§ **Exercise goal**:
Exactly reproduce the lines from the line that has "THE VOICE FROM THE GARDEN (464, 73)" down to the last line of the entries, inclusive.

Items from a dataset
● ● ●

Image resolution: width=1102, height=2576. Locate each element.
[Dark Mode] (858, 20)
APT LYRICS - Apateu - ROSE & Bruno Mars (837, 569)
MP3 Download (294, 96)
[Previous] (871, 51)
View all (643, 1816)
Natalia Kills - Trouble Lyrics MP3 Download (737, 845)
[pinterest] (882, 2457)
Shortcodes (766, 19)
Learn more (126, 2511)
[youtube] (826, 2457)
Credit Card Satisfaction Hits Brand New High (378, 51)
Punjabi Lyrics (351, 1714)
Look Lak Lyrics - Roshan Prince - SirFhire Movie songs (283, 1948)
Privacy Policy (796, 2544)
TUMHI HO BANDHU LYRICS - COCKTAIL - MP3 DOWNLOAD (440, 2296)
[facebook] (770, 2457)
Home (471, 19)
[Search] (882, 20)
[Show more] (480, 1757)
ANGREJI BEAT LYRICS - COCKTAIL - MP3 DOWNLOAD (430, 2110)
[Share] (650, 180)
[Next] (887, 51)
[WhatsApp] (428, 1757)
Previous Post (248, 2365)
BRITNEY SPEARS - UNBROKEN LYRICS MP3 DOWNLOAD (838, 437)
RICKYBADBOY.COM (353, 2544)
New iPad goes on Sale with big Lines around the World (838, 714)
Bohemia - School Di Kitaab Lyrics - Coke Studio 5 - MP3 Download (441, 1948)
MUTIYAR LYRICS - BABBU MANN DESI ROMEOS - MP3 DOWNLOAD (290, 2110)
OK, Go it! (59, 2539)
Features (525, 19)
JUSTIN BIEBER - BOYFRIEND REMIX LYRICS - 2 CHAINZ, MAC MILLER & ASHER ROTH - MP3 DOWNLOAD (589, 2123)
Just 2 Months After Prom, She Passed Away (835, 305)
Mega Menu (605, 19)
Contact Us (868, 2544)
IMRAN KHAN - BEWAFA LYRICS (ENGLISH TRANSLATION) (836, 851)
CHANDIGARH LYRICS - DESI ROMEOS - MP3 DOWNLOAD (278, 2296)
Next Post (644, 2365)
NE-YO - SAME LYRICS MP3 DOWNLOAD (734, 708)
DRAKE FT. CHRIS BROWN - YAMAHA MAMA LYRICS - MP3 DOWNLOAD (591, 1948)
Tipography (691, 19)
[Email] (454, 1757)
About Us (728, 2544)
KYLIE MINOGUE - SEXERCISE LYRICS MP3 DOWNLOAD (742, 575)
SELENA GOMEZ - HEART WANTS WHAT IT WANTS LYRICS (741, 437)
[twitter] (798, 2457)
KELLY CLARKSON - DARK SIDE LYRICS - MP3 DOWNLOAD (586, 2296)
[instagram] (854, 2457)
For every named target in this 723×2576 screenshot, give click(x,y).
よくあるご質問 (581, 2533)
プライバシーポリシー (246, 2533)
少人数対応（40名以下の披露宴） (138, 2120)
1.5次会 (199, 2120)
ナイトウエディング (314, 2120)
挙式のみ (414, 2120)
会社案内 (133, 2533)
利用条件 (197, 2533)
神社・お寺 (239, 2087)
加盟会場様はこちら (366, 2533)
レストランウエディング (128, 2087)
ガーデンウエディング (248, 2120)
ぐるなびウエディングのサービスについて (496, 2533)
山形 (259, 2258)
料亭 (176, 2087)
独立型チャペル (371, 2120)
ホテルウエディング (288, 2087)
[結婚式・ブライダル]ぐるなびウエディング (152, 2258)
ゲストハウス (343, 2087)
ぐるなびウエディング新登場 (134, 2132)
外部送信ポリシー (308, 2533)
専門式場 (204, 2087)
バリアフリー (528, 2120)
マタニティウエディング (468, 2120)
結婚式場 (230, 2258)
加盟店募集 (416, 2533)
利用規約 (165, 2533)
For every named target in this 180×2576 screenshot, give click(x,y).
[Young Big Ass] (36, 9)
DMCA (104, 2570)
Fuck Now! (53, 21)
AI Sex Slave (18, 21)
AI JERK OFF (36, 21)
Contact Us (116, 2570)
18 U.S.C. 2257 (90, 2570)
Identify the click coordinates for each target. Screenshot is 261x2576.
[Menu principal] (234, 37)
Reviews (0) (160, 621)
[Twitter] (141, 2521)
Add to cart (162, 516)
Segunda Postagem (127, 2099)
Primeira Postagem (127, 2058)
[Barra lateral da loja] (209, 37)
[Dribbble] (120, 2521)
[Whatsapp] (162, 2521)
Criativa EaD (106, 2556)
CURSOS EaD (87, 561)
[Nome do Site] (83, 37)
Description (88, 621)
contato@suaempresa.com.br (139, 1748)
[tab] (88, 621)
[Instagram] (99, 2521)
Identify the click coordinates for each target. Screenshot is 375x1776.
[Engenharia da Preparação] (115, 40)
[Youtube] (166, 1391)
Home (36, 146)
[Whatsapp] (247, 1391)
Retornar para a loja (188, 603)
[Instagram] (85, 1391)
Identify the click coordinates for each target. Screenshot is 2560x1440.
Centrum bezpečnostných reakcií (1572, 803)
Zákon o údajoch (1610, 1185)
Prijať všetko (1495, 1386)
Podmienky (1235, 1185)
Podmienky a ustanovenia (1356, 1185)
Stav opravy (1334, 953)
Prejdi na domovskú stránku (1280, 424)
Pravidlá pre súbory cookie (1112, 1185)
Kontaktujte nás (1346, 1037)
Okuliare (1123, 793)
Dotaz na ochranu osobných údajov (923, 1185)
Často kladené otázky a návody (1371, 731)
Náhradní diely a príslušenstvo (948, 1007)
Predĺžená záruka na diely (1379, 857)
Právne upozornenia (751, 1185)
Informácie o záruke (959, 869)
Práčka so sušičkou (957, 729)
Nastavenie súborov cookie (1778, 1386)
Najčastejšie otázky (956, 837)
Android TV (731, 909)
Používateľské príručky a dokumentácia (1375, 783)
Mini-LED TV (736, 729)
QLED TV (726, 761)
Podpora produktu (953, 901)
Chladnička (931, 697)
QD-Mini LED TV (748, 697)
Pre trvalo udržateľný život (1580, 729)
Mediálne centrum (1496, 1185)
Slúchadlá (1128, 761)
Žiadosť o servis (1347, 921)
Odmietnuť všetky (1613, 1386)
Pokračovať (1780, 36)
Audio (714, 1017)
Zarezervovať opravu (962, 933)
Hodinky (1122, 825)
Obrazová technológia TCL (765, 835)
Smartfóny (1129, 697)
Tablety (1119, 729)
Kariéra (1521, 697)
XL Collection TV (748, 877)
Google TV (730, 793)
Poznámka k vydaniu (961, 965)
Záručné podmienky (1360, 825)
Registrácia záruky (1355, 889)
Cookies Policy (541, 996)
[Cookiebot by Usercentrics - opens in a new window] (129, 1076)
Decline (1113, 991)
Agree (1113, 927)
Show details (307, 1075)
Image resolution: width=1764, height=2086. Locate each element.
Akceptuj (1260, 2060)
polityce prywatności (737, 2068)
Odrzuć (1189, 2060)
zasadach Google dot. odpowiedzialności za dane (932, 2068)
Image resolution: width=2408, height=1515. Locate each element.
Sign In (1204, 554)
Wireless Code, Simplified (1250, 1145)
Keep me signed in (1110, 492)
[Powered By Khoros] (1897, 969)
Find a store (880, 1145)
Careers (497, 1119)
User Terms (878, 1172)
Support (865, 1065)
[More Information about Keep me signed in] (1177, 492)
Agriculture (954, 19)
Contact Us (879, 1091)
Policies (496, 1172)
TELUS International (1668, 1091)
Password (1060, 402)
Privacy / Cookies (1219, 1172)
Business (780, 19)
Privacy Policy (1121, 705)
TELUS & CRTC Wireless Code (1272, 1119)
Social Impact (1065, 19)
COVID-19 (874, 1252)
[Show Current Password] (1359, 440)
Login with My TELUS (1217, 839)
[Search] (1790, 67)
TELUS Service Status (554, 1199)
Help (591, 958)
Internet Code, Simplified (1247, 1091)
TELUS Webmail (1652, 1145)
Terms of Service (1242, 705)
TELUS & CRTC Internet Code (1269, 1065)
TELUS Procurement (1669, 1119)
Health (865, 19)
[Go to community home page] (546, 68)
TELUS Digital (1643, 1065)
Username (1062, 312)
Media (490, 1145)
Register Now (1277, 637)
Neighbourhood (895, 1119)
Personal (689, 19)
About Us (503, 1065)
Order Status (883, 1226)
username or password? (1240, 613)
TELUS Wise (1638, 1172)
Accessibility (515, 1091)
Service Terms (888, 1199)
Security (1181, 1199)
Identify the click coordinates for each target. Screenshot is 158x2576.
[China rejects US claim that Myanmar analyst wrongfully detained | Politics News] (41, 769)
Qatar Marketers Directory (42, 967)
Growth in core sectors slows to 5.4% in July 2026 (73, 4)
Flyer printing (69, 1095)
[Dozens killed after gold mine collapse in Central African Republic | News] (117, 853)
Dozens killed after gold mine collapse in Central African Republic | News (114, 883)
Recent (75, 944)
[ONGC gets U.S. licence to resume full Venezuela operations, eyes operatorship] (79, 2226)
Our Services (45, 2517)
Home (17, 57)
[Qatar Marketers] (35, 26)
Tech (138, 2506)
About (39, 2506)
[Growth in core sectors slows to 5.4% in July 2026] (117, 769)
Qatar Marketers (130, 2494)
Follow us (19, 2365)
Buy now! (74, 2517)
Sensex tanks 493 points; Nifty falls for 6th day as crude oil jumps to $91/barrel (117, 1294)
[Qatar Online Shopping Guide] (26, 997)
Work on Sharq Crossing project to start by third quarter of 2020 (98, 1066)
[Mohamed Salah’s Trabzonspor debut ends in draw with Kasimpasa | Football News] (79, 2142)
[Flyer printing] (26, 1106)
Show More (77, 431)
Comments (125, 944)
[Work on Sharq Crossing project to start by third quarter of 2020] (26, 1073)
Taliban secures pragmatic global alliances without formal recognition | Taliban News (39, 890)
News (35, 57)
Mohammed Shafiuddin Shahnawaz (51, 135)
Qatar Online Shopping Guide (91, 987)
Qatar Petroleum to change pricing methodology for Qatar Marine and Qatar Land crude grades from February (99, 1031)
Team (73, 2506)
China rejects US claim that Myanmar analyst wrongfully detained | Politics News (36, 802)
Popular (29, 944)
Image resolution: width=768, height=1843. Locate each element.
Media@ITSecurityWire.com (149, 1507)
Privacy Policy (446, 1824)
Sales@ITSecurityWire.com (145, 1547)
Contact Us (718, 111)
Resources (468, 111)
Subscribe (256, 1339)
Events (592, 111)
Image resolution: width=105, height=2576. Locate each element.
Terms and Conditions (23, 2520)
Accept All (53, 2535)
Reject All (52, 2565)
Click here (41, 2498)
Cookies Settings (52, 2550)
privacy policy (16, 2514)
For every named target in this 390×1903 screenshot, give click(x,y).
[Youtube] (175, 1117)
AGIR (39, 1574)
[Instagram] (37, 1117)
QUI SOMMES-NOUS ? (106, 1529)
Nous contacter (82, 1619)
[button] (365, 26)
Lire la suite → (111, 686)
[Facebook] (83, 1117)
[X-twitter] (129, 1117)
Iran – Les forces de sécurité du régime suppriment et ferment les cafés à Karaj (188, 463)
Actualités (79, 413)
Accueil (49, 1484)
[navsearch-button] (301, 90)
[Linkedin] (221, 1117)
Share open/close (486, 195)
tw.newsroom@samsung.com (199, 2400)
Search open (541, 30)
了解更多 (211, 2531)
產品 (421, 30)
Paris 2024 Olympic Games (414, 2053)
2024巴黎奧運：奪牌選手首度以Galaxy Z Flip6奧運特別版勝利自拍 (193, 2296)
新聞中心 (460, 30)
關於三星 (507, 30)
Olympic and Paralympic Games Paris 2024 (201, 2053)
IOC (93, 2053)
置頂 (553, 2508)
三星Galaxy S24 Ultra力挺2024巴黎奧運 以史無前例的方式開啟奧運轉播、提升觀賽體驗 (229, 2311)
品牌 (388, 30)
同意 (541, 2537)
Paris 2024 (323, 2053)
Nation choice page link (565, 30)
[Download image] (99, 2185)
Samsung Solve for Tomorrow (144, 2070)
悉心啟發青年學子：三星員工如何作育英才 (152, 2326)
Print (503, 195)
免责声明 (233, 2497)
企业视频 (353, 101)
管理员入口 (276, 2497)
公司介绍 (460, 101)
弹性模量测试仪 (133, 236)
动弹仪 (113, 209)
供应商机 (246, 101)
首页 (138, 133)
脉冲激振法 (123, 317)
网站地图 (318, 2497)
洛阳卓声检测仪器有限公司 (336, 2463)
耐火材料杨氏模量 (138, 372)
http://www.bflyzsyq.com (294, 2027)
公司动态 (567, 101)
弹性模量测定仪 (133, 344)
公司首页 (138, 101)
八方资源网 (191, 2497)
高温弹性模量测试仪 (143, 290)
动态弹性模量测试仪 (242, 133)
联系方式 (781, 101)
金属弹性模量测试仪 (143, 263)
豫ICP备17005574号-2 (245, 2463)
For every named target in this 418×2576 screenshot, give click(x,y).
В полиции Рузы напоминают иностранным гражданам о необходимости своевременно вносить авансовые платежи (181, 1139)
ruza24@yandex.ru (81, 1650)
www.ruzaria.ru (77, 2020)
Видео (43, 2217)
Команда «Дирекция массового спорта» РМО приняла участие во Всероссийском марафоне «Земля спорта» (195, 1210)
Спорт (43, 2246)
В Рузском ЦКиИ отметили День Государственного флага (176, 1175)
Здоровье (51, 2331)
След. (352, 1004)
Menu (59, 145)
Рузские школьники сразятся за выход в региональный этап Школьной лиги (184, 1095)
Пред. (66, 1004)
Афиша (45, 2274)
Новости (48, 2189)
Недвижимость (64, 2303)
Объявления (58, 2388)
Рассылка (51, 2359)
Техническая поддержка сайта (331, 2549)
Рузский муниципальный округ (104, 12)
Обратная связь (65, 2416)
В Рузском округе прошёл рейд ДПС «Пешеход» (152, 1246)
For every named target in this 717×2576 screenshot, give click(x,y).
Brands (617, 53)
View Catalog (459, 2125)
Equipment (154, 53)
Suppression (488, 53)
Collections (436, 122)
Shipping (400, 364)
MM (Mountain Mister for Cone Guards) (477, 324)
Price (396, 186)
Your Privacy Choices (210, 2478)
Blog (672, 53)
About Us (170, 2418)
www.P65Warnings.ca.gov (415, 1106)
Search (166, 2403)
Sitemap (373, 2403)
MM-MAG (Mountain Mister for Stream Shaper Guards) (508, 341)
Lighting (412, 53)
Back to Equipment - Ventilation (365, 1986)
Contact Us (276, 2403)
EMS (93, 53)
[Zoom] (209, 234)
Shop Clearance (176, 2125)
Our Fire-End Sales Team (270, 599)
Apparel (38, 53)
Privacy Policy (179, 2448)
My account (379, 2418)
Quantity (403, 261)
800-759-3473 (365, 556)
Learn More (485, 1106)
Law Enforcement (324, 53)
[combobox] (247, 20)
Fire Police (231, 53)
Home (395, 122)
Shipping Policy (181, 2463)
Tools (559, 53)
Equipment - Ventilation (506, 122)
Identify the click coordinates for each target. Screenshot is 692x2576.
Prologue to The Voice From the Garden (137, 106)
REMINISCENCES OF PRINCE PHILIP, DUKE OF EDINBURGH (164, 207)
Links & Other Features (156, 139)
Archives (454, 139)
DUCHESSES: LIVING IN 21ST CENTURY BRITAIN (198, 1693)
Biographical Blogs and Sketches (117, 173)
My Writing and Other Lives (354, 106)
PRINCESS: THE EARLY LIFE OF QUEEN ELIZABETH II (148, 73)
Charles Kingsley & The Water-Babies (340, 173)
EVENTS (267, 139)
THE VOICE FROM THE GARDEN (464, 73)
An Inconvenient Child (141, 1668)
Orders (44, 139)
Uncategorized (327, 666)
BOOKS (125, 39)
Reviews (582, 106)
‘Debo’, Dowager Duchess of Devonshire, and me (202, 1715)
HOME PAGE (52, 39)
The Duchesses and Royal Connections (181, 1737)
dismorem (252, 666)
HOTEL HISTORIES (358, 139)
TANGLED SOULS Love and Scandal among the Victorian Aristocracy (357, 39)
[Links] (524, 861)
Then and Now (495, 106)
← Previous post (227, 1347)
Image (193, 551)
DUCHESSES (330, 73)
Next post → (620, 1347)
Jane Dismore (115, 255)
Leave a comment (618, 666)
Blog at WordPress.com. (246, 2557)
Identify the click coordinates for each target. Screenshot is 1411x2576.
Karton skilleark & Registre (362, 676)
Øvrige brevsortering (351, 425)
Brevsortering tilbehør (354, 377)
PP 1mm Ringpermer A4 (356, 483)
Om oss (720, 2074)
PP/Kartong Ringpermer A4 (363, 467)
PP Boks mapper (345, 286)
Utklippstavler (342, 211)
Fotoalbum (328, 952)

● ● ●

§ **Solution for this exercise**:
THE VOICE FROM THE GARDEN (464, 73)
An Inconvenient Child (141, 1668)
Orders (44, 139)
Uncategorized (327, 666)
BOOKS (125, 39)
Reviews (582, 106)
‘Debo’, Dowager Duchess of Devonshire, and me (202, 1715)
HOME PAGE (52, 39)
The Duchesses and Royal Connections (181, 1737)
dismorem (252, 666)
HOTEL HISTORIES (358, 139)
TANGLED SOULS Love and Scandal among the Victorian Aristocracy (357, 39)
[Links] (524, 861)
Then and Now (495, 106)
← Previous post (227, 1347)
Image (193, 551)
DUCHESSES (330, 73)
Next post → (620, 1347)
Jane Dismore (115, 255)
Leave a comment (618, 666)
Blog at WordPress.com. (246, 2557)
Identify the click coordinates for each target. Screenshot is 1411x2576.
Karton skilleark & Registre (362, 676)
Øvrige brevsortering (351, 425)
Brevsortering tilbehør (354, 377)
PP 1mm Ringpermer A4 (356, 483)
Om oss (720, 2074)
PP/Kartong Ringpermer A4 (363, 467)
PP Boks mapper (345, 286)
Utklippstavler (342, 211)
Fotoalbum (328, 952)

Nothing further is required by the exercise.